La app dei migranti per dire: «Sono qui»

Attraverso l’applicazione “Hi Here”, i richiedenti asilo potranno registrare un profilo personale con cui ricostruire i legami interrotti con parenti e amici alla partenza e allo stesso tempo esprimere commenti, segnalare criticità e particolari problematiche, permettendo un monitoraggio “dal basso” dell’intera rete dei servizi a loro dedicati
Il logo della app

Nei loro viaggi verso l'Europa, tutti i migranti hanno con sé un oggetto a cui spesso si allude in tanti dei luoghi comuni che accompagnano le discussioni che capita di sentire o leggere sul tema dell’immigrazione: «Sono poveri e scappano dalla guerra, ma intanto in tasca hanno uno smartphone ultimo modello». E chi non ce l’ha, una volta arrivato cerca di procurarselo, si potrebbe aggiungere.

 

Anni fa, parlando con alcuni immigrati africani in un centro di accoglienza alle porte di Torino, mi avevano colpito profondamente due fattori che ricorrevano nella maggioranza dei loro racconti.
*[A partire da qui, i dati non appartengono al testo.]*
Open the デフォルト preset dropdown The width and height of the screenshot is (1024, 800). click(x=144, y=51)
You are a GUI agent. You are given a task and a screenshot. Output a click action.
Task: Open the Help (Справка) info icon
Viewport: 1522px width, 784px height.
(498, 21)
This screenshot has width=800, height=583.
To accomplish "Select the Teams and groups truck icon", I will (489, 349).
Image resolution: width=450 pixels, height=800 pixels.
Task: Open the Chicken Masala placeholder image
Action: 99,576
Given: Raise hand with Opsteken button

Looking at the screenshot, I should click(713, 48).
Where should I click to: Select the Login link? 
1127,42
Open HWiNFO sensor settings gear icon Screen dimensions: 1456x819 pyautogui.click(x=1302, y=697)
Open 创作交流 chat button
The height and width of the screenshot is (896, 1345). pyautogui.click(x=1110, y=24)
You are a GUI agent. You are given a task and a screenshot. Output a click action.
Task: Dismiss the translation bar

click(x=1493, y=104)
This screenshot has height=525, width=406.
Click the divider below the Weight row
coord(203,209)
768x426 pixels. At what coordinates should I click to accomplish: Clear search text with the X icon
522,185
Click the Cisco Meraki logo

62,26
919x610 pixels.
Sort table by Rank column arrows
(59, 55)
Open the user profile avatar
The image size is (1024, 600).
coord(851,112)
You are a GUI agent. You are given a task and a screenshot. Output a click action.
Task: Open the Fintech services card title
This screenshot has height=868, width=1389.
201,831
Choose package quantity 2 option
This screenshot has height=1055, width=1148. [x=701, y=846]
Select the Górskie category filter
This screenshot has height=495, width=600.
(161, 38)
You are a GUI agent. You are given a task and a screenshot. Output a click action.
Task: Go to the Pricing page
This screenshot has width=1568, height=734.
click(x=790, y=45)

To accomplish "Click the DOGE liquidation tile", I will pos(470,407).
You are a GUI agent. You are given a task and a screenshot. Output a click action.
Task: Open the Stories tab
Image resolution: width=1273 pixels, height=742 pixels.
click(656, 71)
Emergeva, da una parte, come il vero senso di esclusione percepito fosse quello di non poter comprendere i propri diritti. E poi, che la prima necessità una volta arrivati sulle coste italiane fosse di trovare un modo per comunicare con i familiari nei Paesi di origine, per poter semplicemente dire «sono salvo», dopo mesi di interruzione delle comunicazioni. E pensando alla nostra indigestione quotidiana di comunicazione, mi rendevo conto di poter comprendere quell’angoscia solo attraverso lo sguardo con cui condividevano quelle loro esperienze.

 

Ecco perché lo smartphone assume per i migranti una grande importanza per quella sopravvivenza che a volte viene prima di tutte le altre: quella dei legami e degli affetti. Infatti, come è comprensibile, è attraverso questi strumenti che possono accedere ai social media per dare informazioni di sé, rintracciare parenti sparsi nei diversi Paesi europei e raccogliere informazioni sui servizi locali di accoglienza e sul diritto d’asilo.

 

Tre ragazze italiane, resesi conto di questi bisogni concreti espressi dai richiedenti asilo stessi, hanno pensato di creare per loro una app, "Hi Here", per creare una rete di supporto reciproco in cui poter esprimere la propria voce attraverso la semplicità di utilizzo dello smartphone. L'ideatrice è Martina Manara, giovane ricercatrice di Parma, che ha studiato a fondo i sistemi italiani di accoglienza dei rifugiati (Sprar e Cara). Con lei ci sono Caterina Pradò di Trento, laureata in Architettura, e Gloria Carabona, di Mantova, laureata in Lingue e culture del Mediterraneo e in Cooperazione, sviluppo e diritti umani, che del gruppo è l’esperta della ricerca fondi.

 

Attraverso l’applicazione, i richiedenti asilo potranno registrare un profilo personale con il quale ricostruire i legami sociali interrotti con parenti e amici, oltre a una parte informativa in quattro lingue – italiano, inglese, francese e arabo – con gli elementi base della legislazione in materia di asilo del Paese ospitante. A disposizione delle ong, poi, c’è una bacheca dove poter inserire annunci e informazioni.

 

Nella logica partecipativa dei social network "Hi Here" non è uno strumento unidirezionale. Attraverso di essa, infatti, i migranti potranno esprimere commenti, segnalare criticità, richiamare l’attenzione su particolari problematiche, permettendo un monitoraggio “dal basso” dell’intera rete dei servizi a loro dedicati.

 

La sperimentazione della app partirà dalle città di Parma, Trento e Foggia il prossimo 16 maggio e, se la tabella di marcia lo permetterà, potrà essere lanciata ufficialmente il 30 giugno.
Programmare un’app è un’operazione abbastanza costosa e per sostenere economicamente lo sviluppo di "Hi Here" è stata lanciata una raccolta fondi su Internet (raggiungibile a questo link: https://www.indiegogo.com/projects/help-us-to-make-hi-here-app-a-reality), a cui chiunque può partecipare, anche con un piccolo contributo.

 

"Hi Here" dimostra come la tecnologia, che spesso demonizziamo, se usata intelligentemente, possa diventare uno strumento per migliorare aspetti della nostra vita. E in questo caso, possa trasformarsi in uno strumento di integrazione e aiuto concreto.